TASK ITEM: Between the line containing "Kill terminal using" and the line containing "Task: Expand the" lies a run of lines; give that run again exactly, with both of those lines, and nothing else from the entries below.

━━ RECORDS FOR THIS TASK ━━

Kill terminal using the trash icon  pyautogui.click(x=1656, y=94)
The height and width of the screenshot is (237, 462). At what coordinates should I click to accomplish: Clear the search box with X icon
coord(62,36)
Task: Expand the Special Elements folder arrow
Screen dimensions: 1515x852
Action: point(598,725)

━━━
━━ RECORDS FOR THIS TASK ━━

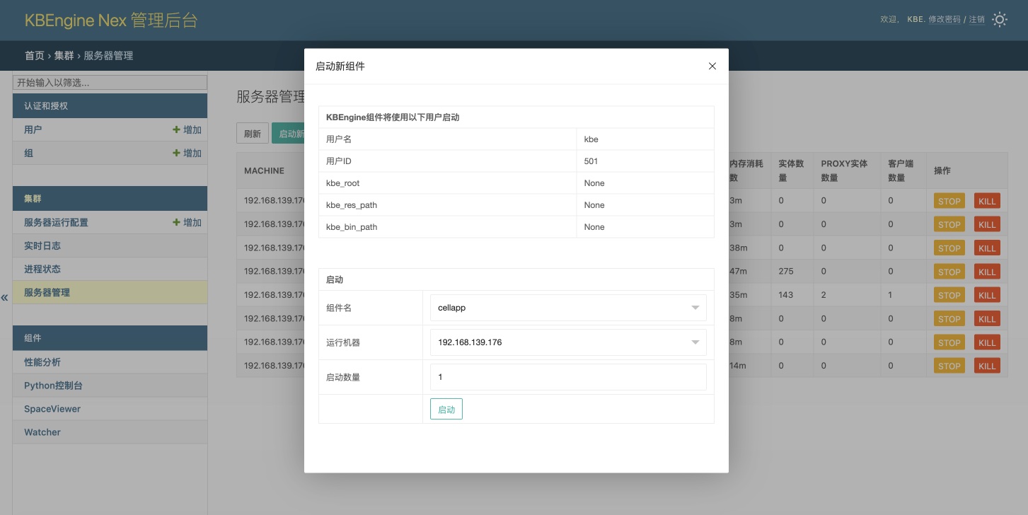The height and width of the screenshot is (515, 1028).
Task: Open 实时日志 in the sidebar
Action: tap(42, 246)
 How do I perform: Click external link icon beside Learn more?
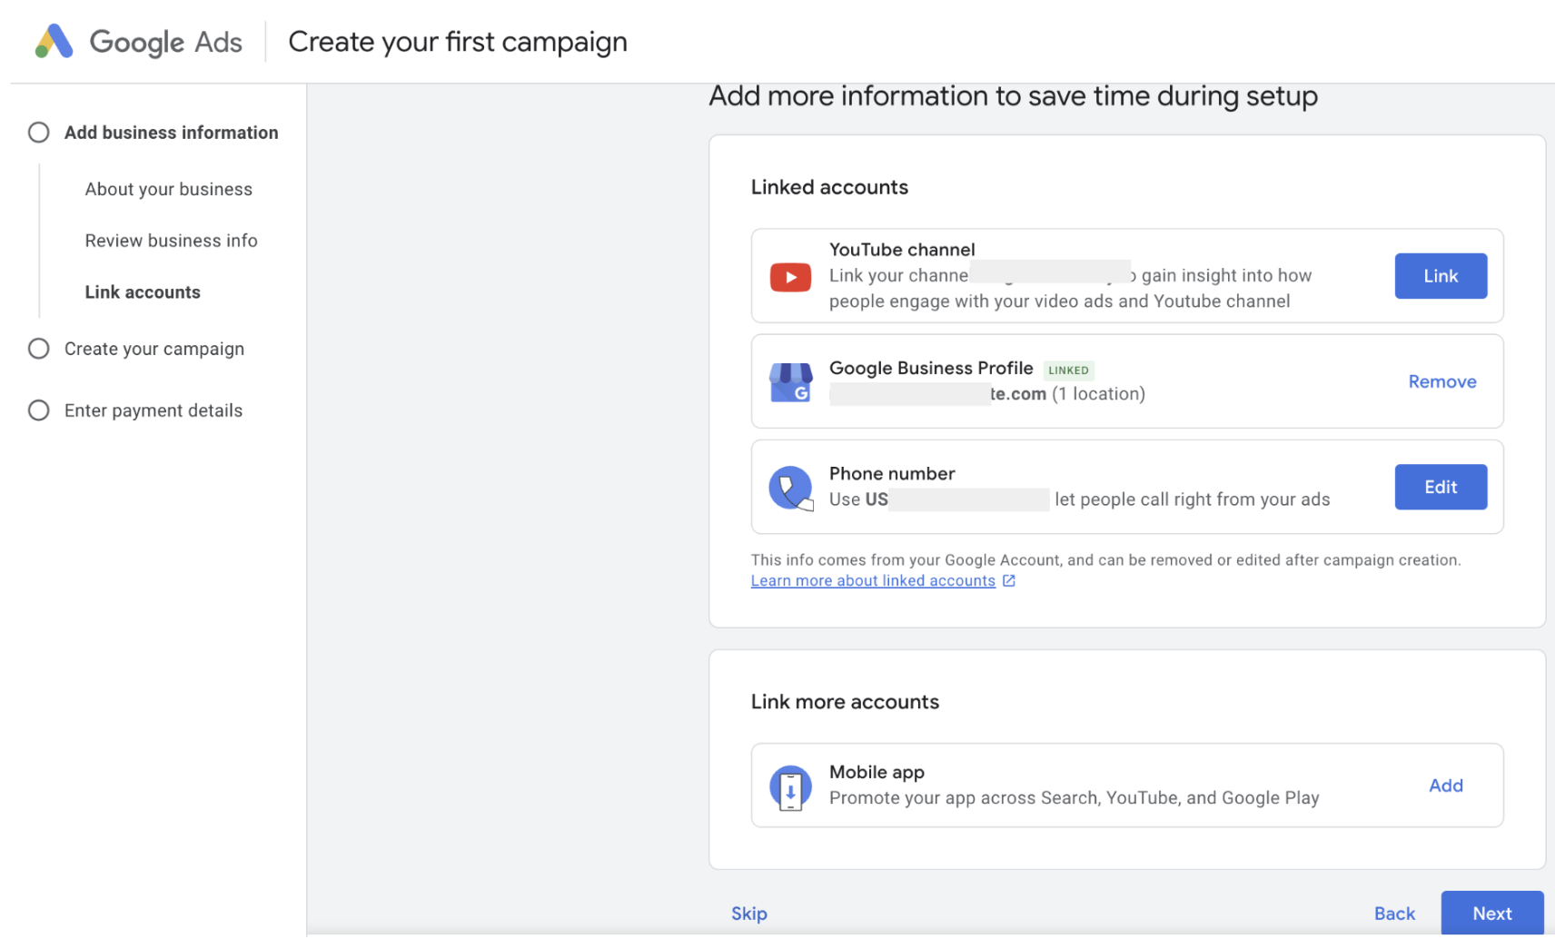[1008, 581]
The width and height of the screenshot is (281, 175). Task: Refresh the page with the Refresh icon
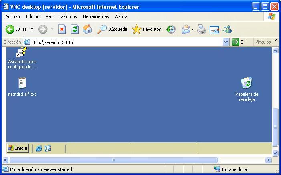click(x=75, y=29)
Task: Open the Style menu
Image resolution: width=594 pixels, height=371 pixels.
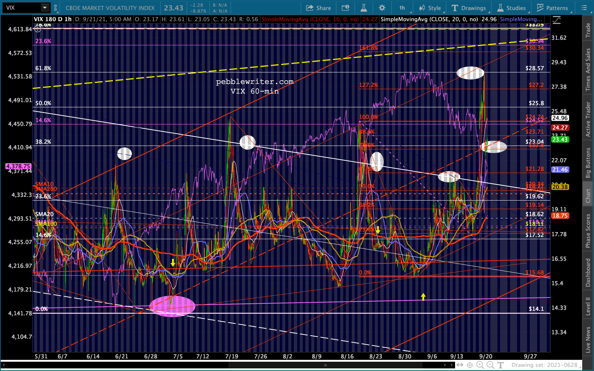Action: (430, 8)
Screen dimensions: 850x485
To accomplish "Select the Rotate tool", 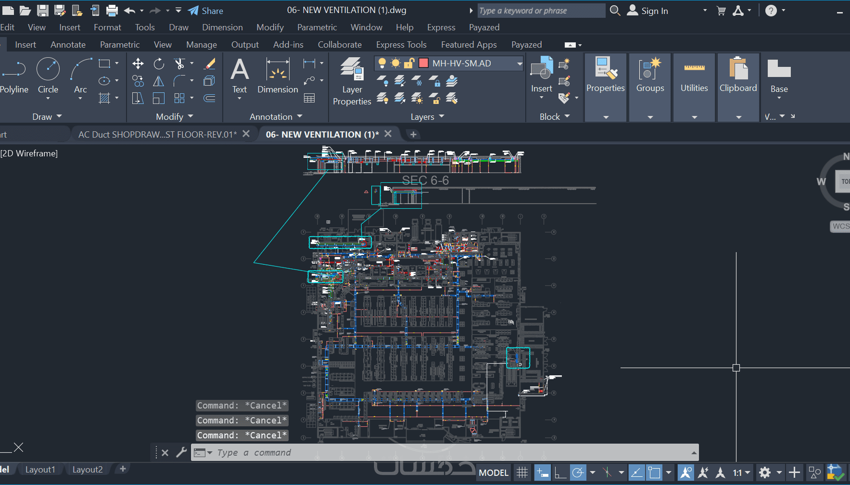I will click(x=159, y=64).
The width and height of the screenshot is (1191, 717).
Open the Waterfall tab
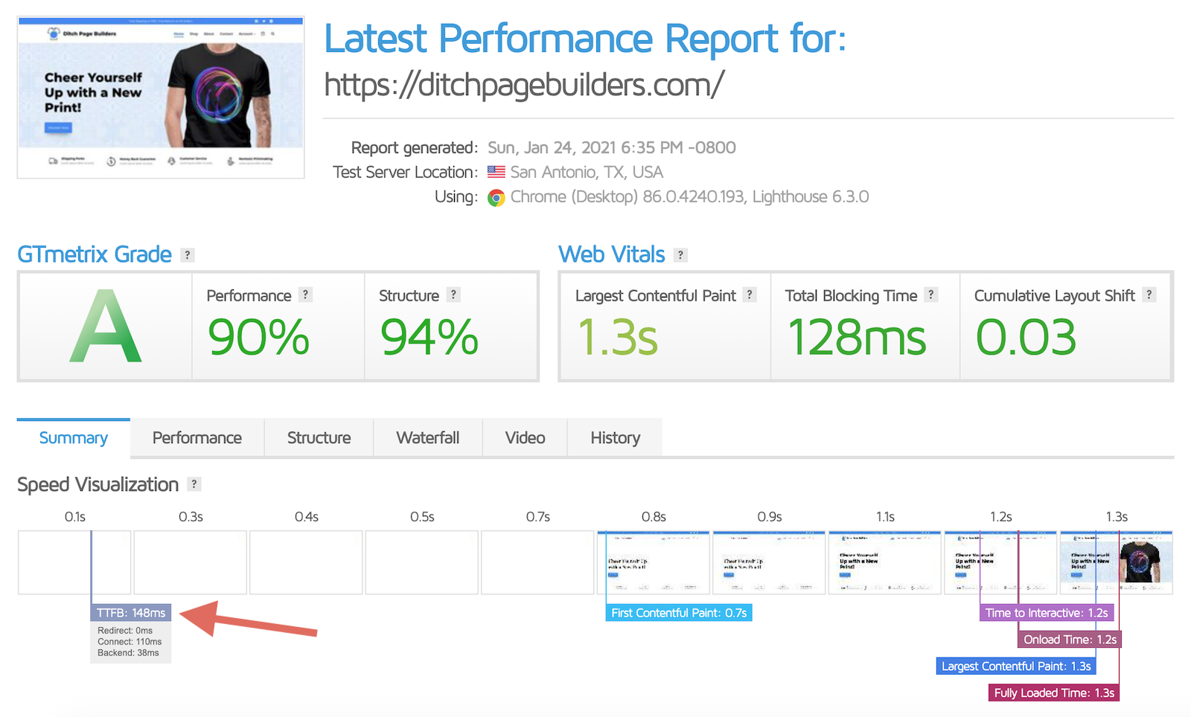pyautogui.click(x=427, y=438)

━━━

ANSWER TO THIS TASK:
Kill terminal using the trash icon  pyautogui.click(x=1656, y=94)
The height and width of the screenshot is (237, 462). At what coordinates should I click to accomplish: Clear the search box with X icon
coord(62,36)
Task: Expand the Special Elements folder arrow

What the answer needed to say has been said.